▶ _RECORDS FOR PROCESSING_:

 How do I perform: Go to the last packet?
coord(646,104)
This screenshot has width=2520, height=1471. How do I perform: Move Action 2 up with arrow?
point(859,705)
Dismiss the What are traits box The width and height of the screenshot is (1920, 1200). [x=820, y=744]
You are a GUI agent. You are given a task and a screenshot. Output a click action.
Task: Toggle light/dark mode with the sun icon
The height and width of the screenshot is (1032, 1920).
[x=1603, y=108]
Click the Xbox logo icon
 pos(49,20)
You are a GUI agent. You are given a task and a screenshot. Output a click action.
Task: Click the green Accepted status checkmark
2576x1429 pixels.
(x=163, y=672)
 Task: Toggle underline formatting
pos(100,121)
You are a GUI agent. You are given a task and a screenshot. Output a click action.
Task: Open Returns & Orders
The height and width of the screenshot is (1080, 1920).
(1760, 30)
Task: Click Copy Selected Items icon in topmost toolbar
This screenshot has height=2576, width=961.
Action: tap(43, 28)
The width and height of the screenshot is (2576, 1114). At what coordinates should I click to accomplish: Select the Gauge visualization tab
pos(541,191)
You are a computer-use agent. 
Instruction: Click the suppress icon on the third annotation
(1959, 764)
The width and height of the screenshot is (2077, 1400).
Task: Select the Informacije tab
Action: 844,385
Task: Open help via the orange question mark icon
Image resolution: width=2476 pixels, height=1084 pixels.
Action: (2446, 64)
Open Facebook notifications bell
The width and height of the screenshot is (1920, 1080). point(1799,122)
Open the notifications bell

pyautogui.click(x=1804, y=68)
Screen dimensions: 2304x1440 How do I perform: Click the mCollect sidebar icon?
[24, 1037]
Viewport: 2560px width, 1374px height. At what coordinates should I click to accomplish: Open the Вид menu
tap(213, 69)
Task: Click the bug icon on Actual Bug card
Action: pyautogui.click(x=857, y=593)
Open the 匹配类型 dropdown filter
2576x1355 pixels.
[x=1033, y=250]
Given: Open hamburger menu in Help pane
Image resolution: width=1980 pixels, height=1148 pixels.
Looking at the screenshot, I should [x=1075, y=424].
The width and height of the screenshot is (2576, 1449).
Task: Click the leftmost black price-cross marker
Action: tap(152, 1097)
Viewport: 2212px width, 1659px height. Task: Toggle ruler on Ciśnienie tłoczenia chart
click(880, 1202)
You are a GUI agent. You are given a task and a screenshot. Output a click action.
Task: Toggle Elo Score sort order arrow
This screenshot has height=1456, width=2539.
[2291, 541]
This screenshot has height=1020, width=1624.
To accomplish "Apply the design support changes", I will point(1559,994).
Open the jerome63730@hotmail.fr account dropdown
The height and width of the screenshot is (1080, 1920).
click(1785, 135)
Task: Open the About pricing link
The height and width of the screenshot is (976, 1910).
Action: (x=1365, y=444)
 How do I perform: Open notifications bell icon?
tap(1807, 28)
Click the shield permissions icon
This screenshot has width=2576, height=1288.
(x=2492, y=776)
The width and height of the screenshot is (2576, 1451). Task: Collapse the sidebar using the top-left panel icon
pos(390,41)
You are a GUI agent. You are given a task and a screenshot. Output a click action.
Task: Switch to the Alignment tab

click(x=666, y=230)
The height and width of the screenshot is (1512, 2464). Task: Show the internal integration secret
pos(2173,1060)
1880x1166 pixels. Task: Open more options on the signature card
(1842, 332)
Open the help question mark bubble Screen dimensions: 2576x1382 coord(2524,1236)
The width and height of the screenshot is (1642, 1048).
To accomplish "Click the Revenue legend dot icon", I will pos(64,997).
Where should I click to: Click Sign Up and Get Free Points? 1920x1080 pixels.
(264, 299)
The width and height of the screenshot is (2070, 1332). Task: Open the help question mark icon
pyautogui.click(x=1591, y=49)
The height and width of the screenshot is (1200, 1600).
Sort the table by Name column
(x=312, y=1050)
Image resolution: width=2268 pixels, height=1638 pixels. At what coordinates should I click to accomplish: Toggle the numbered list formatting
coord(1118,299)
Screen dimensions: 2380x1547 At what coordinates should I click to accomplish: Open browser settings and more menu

▶ _ABOUT THIS TASK_: Set all of the entries down again, exactly as they were given.

▶ _SOLUTION TO THIS EXERCISE_:
 How do I perform: Go to the last packet?
coord(646,104)
This screenshot has width=2520, height=1471. How do I perform: Move Action 2 up with arrow?
point(859,705)
Dismiss the What are traits box The width and height of the screenshot is (1920, 1200). [x=820, y=744]
You are a GUI agent. You are given a task and a screenshot. Output a click action.
Task: Toggle light/dark mode with the sun icon
The height and width of the screenshot is (1032, 1920).
[x=1603, y=108]
Click the Xbox logo icon
 pos(49,20)
You are a GUI agent. You are given a task and a screenshot. Output a click action.
Task: Click the green Accepted status checkmark
2576x1429 pixels.
(x=163, y=672)
 Task: Toggle underline formatting
pos(100,121)
You are a GUI agent. You are given a task and a screenshot. Output a click action.
Task: Open Returns & Orders
The height and width of the screenshot is (1080, 1920).
(1760, 30)
Task: Click Copy Selected Items icon in topmost toolbar
This screenshot has height=2576, width=961.
Action: tap(43, 28)
The width and height of the screenshot is (2576, 1114). At what coordinates should I click to accomplish: Select the Gauge visualization tab
pos(541,191)
You are a computer-use agent. 
Instruction: Click the suppress icon on the third annotation
(1959, 764)
The width and height of the screenshot is (2077, 1400).
Task: Select the Informacije tab
Action: 844,385
Task: Open help via the orange question mark icon
Image resolution: width=2476 pixels, height=1084 pixels.
Action: (2446, 64)
Open Facebook notifications bell
The width and height of the screenshot is (1920, 1080). point(1799,122)
Open the notifications bell

pyautogui.click(x=1804, y=68)
Screen dimensions: 2304x1440 How do I perform: Click the mCollect sidebar icon?
[24, 1037]
Viewport: 2560px width, 1374px height. At what coordinates should I click to accomplish: Open the Вид menu
tap(213, 69)
Task: Click the bug icon on Actual Bug card
Action: pyautogui.click(x=857, y=593)
Open the 匹配类型 dropdown filter
2576x1355 pixels.
[x=1033, y=250]
Given: Open hamburger menu in Help pane
Image resolution: width=1980 pixels, height=1148 pixels.
Looking at the screenshot, I should [x=1075, y=424].
The width and height of the screenshot is (2576, 1449).
Task: Click the leftmost black price-cross marker
Action: tap(152, 1097)
Viewport: 2212px width, 1659px height. Task: Toggle ruler on Ciśnienie tłoczenia chart
click(880, 1202)
You are a GUI agent. You are given a task and a screenshot. Output a click action.
Task: Toggle Elo Score sort order arrow
This screenshot has height=1456, width=2539.
[2291, 541]
This screenshot has height=1020, width=1624.
To accomplish "Apply the design support changes", I will point(1559,994).
Open the jerome63730@hotmail.fr account dropdown
The height and width of the screenshot is (1080, 1920).
click(1785, 135)
Task: Open the About pricing link
The height and width of the screenshot is (976, 1910).
Action: (x=1365, y=444)
 How do I perform: Open notifications bell icon?
tap(1807, 28)
Click the shield permissions icon
This screenshot has width=2576, height=1288.
(x=2492, y=776)
The width and height of the screenshot is (2576, 1451). Task: Collapse the sidebar using the top-left panel icon
pos(390,41)
You are a GUI agent. You are given a task and a screenshot. Output a click action.
Task: Switch to the Alignment tab

click(x=666, y=230)
The height and width of the screenshot is (1512, 2464). Task: Show the internal integration secret
pos(2173,1060)
1880x1166 pixels. Task: Open more options on the signature card
(1842, 332)
Open the help question mark bubble Screen dimensions: 2576x1382 coord(2524,1236)
The width and height of the screenshot is (1642, 1048).
To accomplish "Click the Revenue legend dot icon", I will pos(64,997).
Where should I click to: Click Sign Up and Get Free Points? 1920x1080 pixels.
(264, 299)
The width and height of the screenshot is (2070, 1332). Task: Open the help question mark icon
pyautogui.click(x=1591, y=49)
The height and width of the screenshot is (1200, 1600).
Sort the table by Name column
(x=312, y=1050)
Image resolution: width=2268 pixels, height=1638 pixels. At what coordinates should I click to accomplish: Toggle the numbered list formatting
coord(1118,299)
Screen dimensions: 2380x1547 At what coordinates should I click to accomplish: Open browser settings and more menu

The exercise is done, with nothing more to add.